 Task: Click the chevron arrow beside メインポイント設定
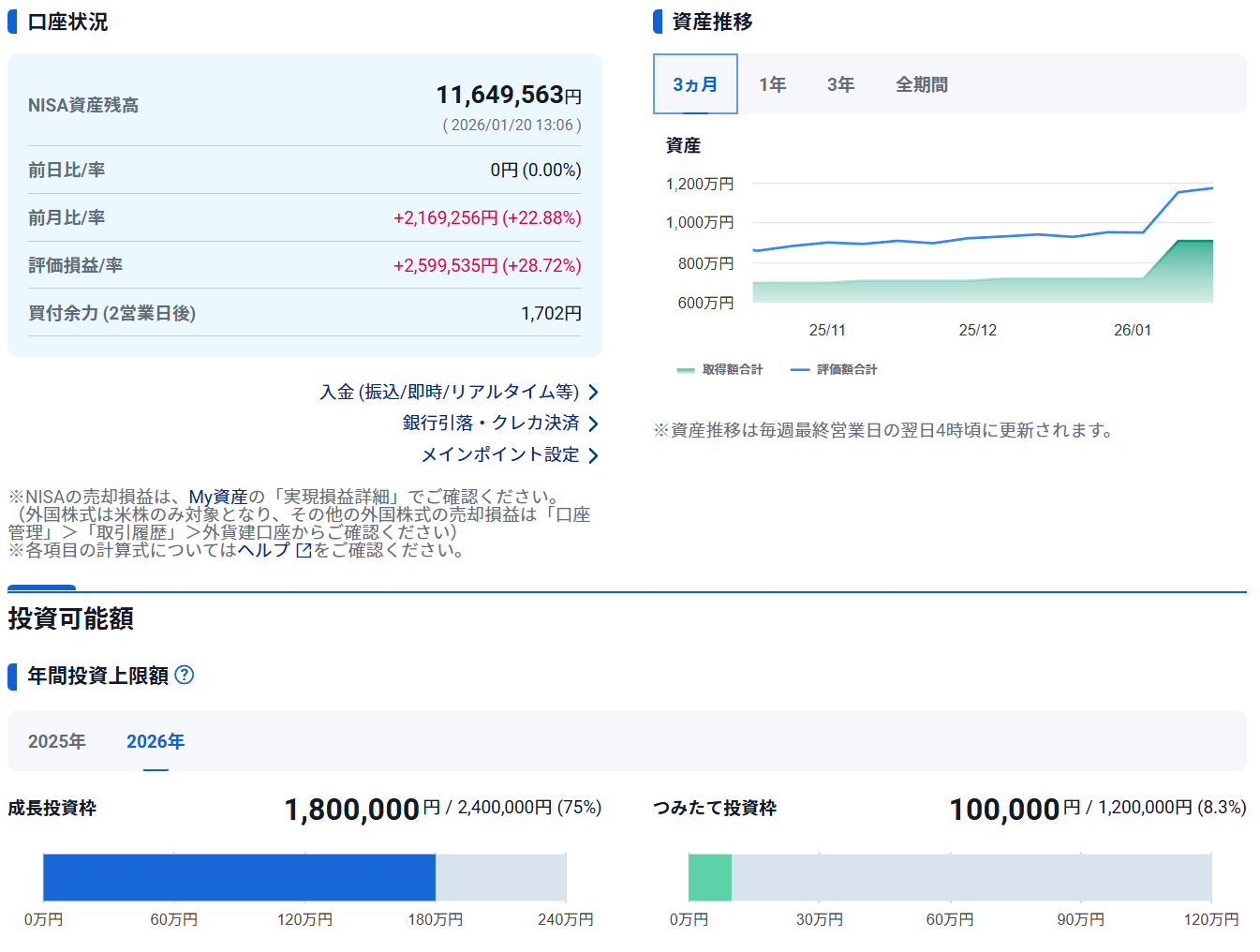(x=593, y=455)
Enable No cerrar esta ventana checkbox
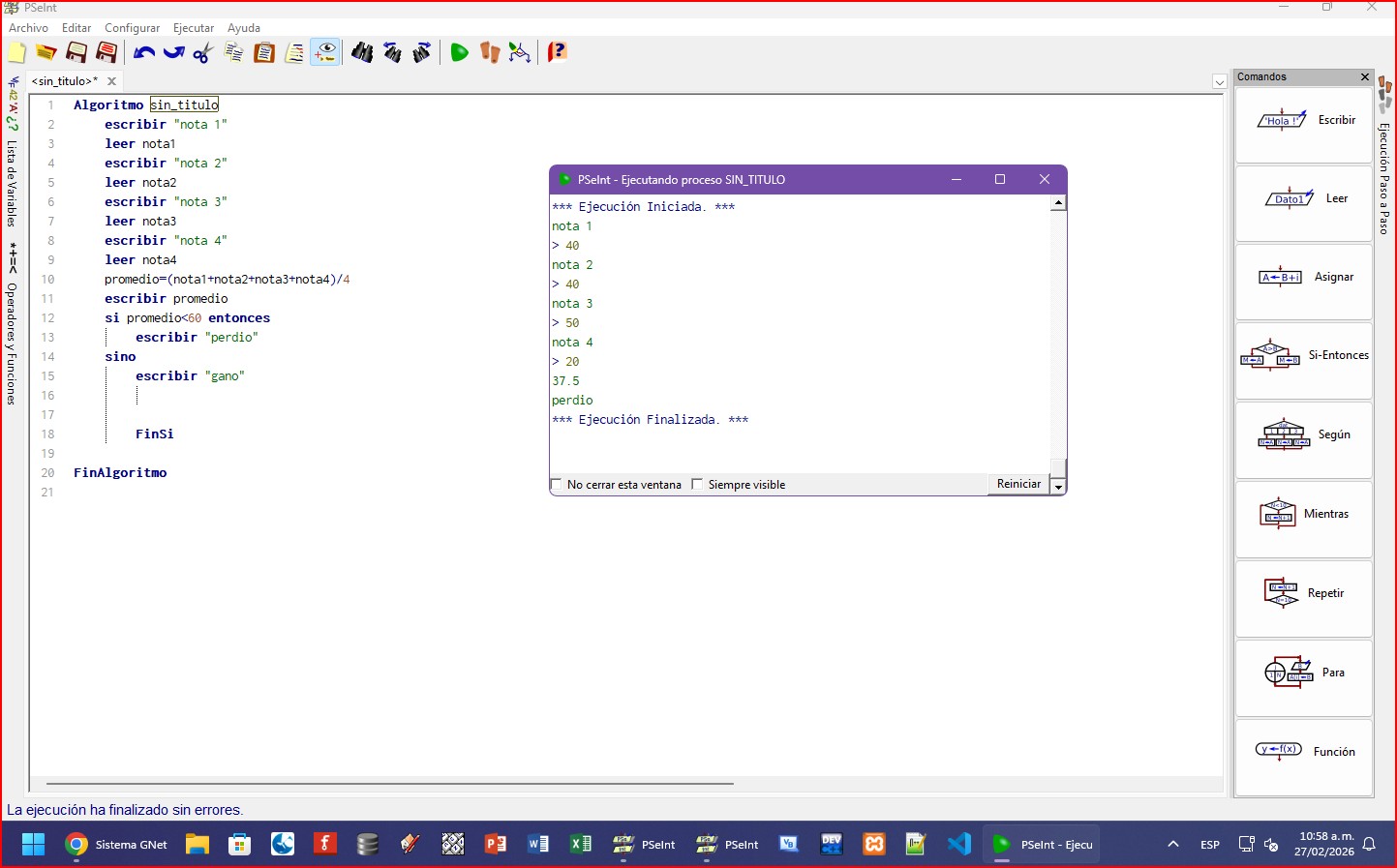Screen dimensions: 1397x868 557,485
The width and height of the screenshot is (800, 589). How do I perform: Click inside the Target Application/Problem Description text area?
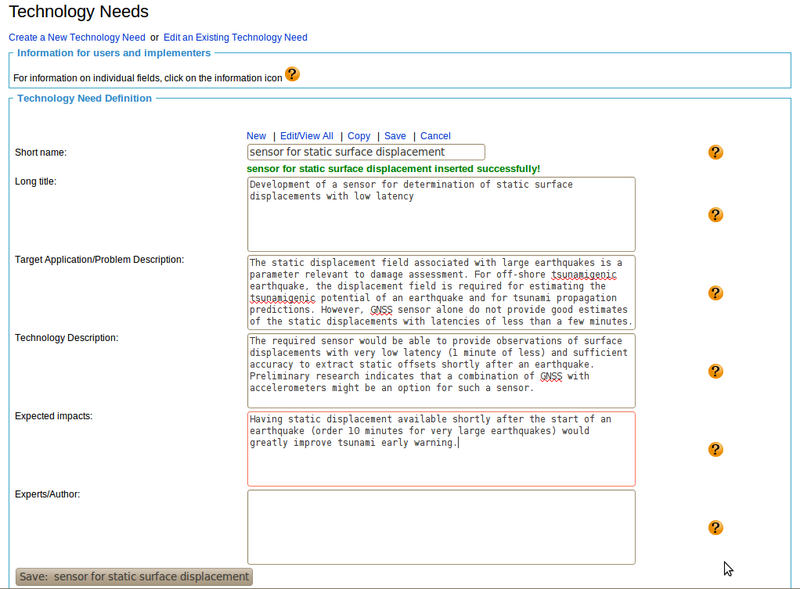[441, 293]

══════════

Print the complete listing exactly, apart from any pictures.

__TASK RESULT__.
 Task: Click the chevron arrow beside メインポイント設定
(x=593, y=455)
Enable No cerrar esta ventana checkbox
Screen dimensions: 1397x868 557,485
The width and height of the screenshot is (800, 589). How do I perform: Click inside the Target Application/Problem Description text area?
[441, 293]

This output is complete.